Having got these gripes merrily off her chest, Grace thoroughly enjoyed her £85 set four-course dinner from an ex-River Café chef. “If the Fat Badger has gained an early reputation as something of a party palace for the Notting Hill set, that sells the cooking here very short. The scallop was seared yet still yieldingly soft and the peas tasted as if they’d only just left their pods. Produce here clearly comes first.”
*****
Daily Mail
Tom Parker Bowles wanted to love this family-run Japanese with “utterly charming” service, sibling to Sakuras in Southampton and Portsmouth. Sadly, the cooking made that impossible.
Things began well enough with prawns in “gossamer-light” tempura, “the best I’ve eaten for months”, but soon “descended swiftly into mediocrity, with a dreary, claggy mess of tuna and salmon, piled into a cheap, hard taco shell”. Sukiyaki was a “dull, homogeneous bore”, while “unagi-don is worse, the eel flabby and muddy-tasting”.
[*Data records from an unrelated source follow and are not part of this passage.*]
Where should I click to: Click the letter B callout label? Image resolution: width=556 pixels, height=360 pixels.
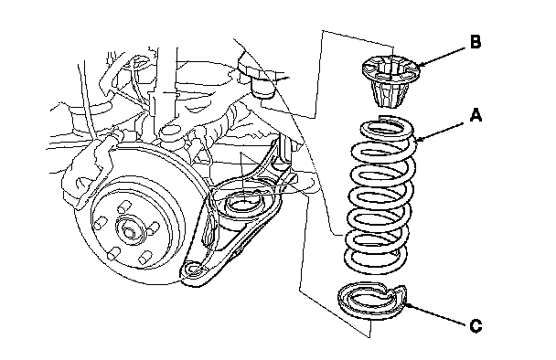coord(476,42)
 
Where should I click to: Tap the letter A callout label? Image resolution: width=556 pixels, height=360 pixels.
coord(476,115)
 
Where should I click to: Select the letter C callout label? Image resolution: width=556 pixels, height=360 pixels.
coord(476,325)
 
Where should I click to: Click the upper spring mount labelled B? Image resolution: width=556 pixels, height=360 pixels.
coord(390,81)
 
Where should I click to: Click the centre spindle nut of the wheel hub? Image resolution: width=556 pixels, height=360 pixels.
coord(130,232)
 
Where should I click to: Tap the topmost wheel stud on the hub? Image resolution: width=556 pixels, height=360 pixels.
coord(123,206)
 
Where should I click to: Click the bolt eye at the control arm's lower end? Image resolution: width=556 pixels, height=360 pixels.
coord(192,270)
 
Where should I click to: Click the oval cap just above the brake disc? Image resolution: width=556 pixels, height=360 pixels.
coord(170,132)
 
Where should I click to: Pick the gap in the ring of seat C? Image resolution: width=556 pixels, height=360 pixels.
coord(392,291)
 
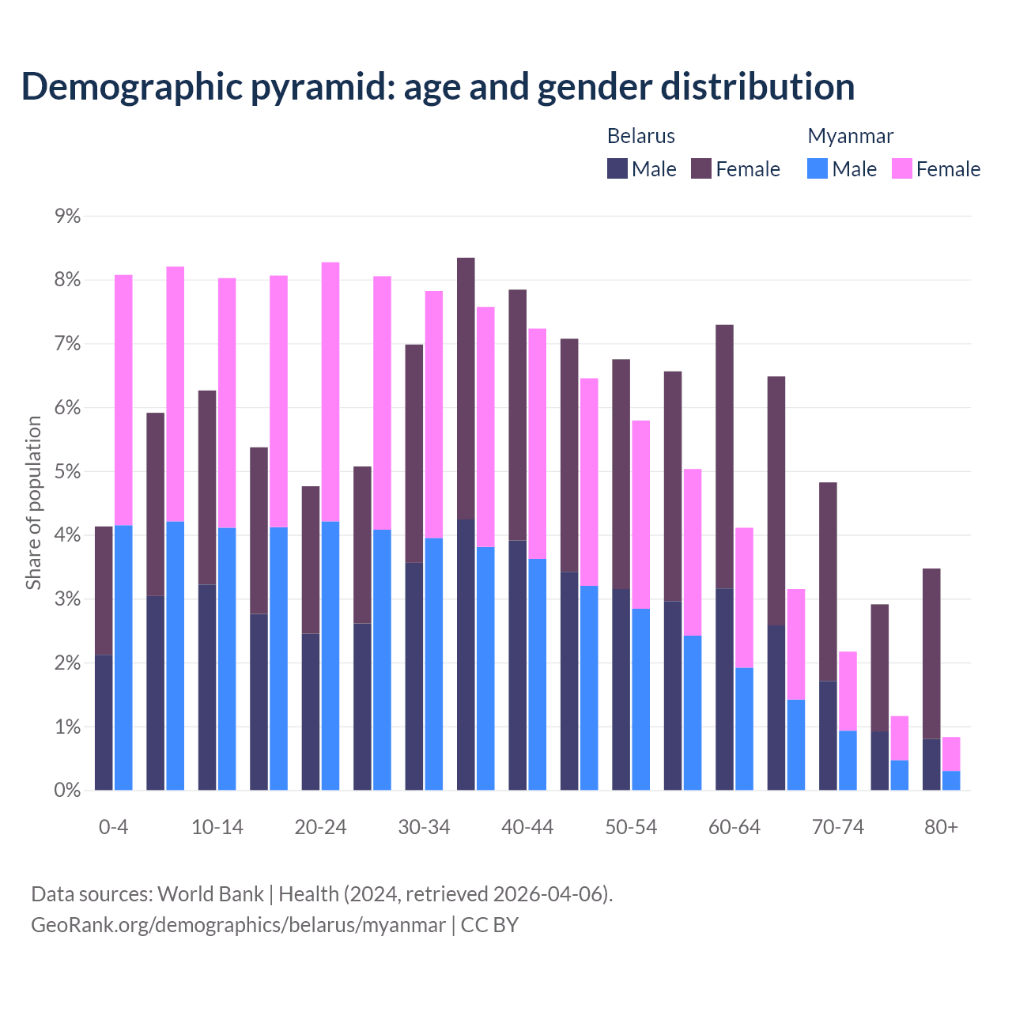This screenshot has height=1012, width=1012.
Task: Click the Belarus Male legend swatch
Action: click(x=617, y=168)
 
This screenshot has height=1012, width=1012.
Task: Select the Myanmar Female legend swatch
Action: click(x=902, y=168)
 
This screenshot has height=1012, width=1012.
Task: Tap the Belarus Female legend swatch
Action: click(x=701, y=168)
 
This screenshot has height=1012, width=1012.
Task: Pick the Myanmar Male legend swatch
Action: click(x=818, y=168)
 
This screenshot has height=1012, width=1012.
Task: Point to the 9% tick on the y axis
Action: click(x=67, y=216)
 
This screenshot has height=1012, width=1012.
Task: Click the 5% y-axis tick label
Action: click(x=67, y=471)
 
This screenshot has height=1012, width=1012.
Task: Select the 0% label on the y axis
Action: click(x=67, y=790)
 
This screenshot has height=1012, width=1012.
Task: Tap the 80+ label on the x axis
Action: click(x=941, y=827)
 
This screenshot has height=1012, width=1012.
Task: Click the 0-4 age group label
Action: click(x=113, y=827)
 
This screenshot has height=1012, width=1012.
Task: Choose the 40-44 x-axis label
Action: click(x=527, y=827)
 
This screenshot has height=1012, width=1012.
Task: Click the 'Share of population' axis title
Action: click(x=33, y=503)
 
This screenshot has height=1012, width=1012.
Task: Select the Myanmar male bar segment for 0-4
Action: click(x=123, y=657)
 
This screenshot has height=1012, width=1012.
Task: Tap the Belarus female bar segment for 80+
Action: click(x=931, y=653)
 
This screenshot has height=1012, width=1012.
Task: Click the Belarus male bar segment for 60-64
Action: click(x=724, y=689)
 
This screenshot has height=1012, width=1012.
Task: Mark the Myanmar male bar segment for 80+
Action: click(x=951, y=780)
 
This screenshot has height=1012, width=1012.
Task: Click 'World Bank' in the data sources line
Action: click(x=210, y=894)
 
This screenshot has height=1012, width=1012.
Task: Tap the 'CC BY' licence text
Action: click(x=489, y=924)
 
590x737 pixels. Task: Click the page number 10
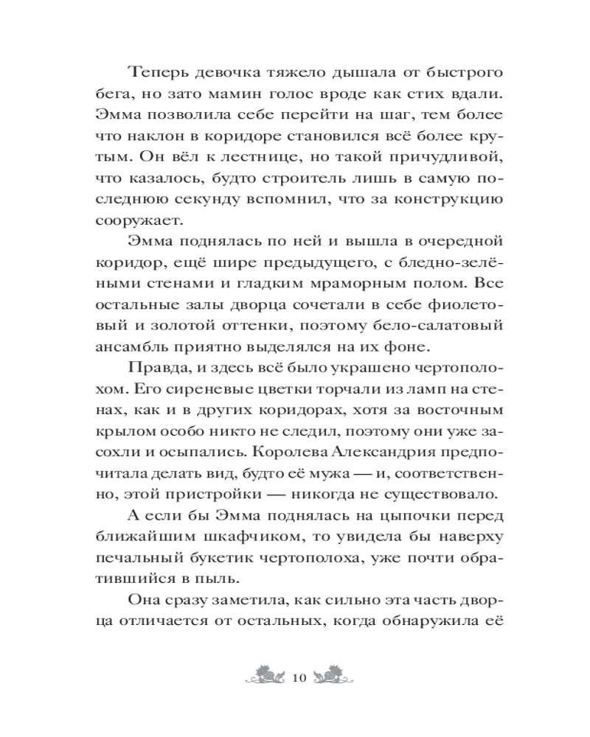299,677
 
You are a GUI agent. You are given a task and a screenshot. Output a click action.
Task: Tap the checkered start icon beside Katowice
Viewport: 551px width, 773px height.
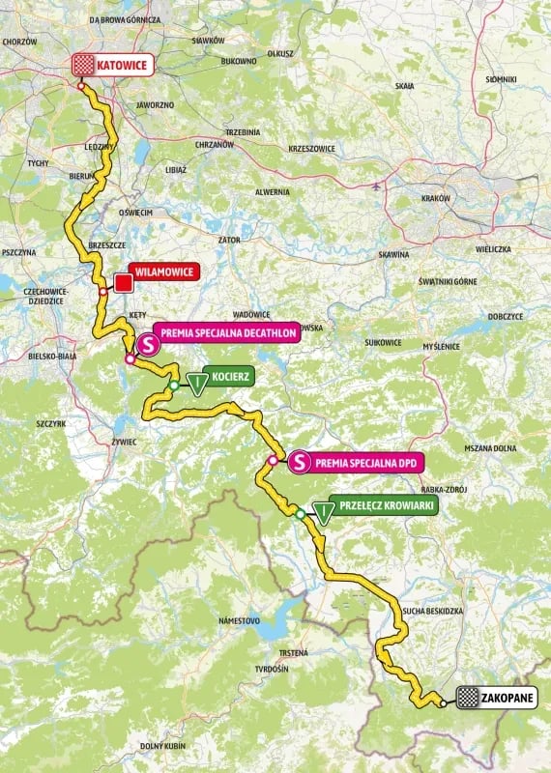tap(84, 66)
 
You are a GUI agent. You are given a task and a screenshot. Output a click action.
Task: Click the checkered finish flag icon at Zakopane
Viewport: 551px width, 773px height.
tap(469, 697)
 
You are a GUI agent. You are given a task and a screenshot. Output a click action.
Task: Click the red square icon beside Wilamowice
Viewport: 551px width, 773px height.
tap(124, 282)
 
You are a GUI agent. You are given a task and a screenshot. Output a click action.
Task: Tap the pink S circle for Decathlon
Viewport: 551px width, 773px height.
tap(148, 343)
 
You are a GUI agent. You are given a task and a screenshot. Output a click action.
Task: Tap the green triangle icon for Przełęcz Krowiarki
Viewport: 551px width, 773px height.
tap(322, 513)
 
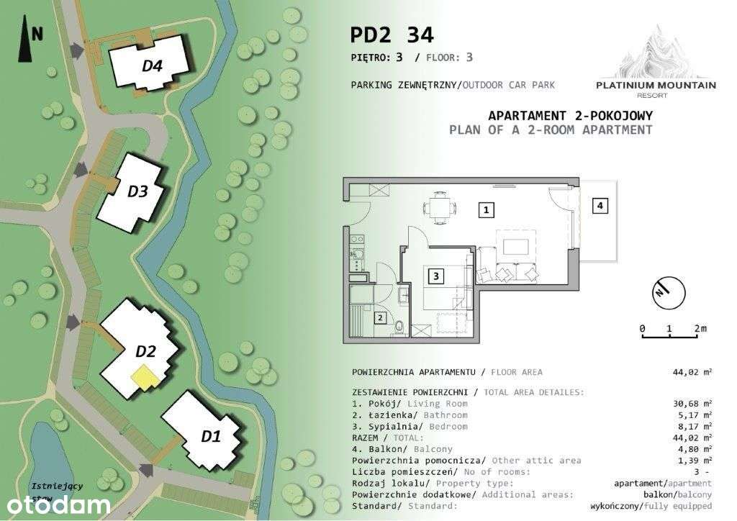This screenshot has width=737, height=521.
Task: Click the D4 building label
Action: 152,66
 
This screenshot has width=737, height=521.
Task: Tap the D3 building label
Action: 137,191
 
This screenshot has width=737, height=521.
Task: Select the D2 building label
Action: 145,351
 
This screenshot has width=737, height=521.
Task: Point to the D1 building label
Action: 210,435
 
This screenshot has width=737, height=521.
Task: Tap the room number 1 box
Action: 487,210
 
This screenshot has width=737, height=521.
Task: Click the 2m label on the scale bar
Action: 700,329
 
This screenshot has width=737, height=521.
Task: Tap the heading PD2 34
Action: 392,35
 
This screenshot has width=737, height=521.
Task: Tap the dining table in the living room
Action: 438,207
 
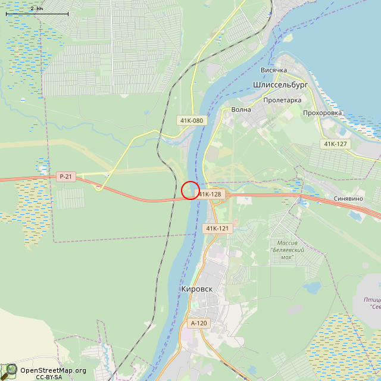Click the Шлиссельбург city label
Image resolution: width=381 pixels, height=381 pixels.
280,85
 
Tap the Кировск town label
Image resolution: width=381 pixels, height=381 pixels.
196,289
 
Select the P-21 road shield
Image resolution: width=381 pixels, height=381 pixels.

“With a little work, Konjiki could be a really decent local Japanese. Let’s hope it’s just teething problems, and the best is yet to come.”
*****
Daily Telegraph
Tom Brown at the Capital, Knightsbridge
William Sitwell stuck his boot gleefully into a plush hotel restaurant he characterised as a “monument to the dull and misconceived”.
Undressed salad leaves were “a waste of the toil of cultivation and a spot on God’s earth”. Fish ‘charcuterie’ was “horrid”, “rank”, “fishy mush which looked like squashed goldfish and smelt like the stuff you feed them with”. A chocolate, caper and olive oil pudding “was just that – a flavour combo so offensive it should be banned under the Geneva Convention”.
William’s best line? “Undercooked white asparagus looked like a dead man’s protuberance – and it wouldn’t suit a morgue let alone this dining room”.
*****
Financial Times
Jay Rayner suffered from “cultural whiplash” as he sat in the bar of this revamped pub, with football on the huge flatscreen TV and a menu of own-brand caviar costing £280 for 125g. “What in god’s name is the Prince Arthur trying to be?” he wondered.
“The issue isn’t the food,” Jay emphasised. Basque-born chef Adam Iglesias, formerly of Brat, “has a live fire grill and knows how to use it” on top-class ingredients. “The problem is context. The Prince Arthur is a beaky sliver of a corner pub”, where the waiter’s explanation of the “concept behind the menu” boils down to the single, capitalized word “CAVIAR”.
“Is this a restaurant to which I would return to spend my own money? The honest answer is no.”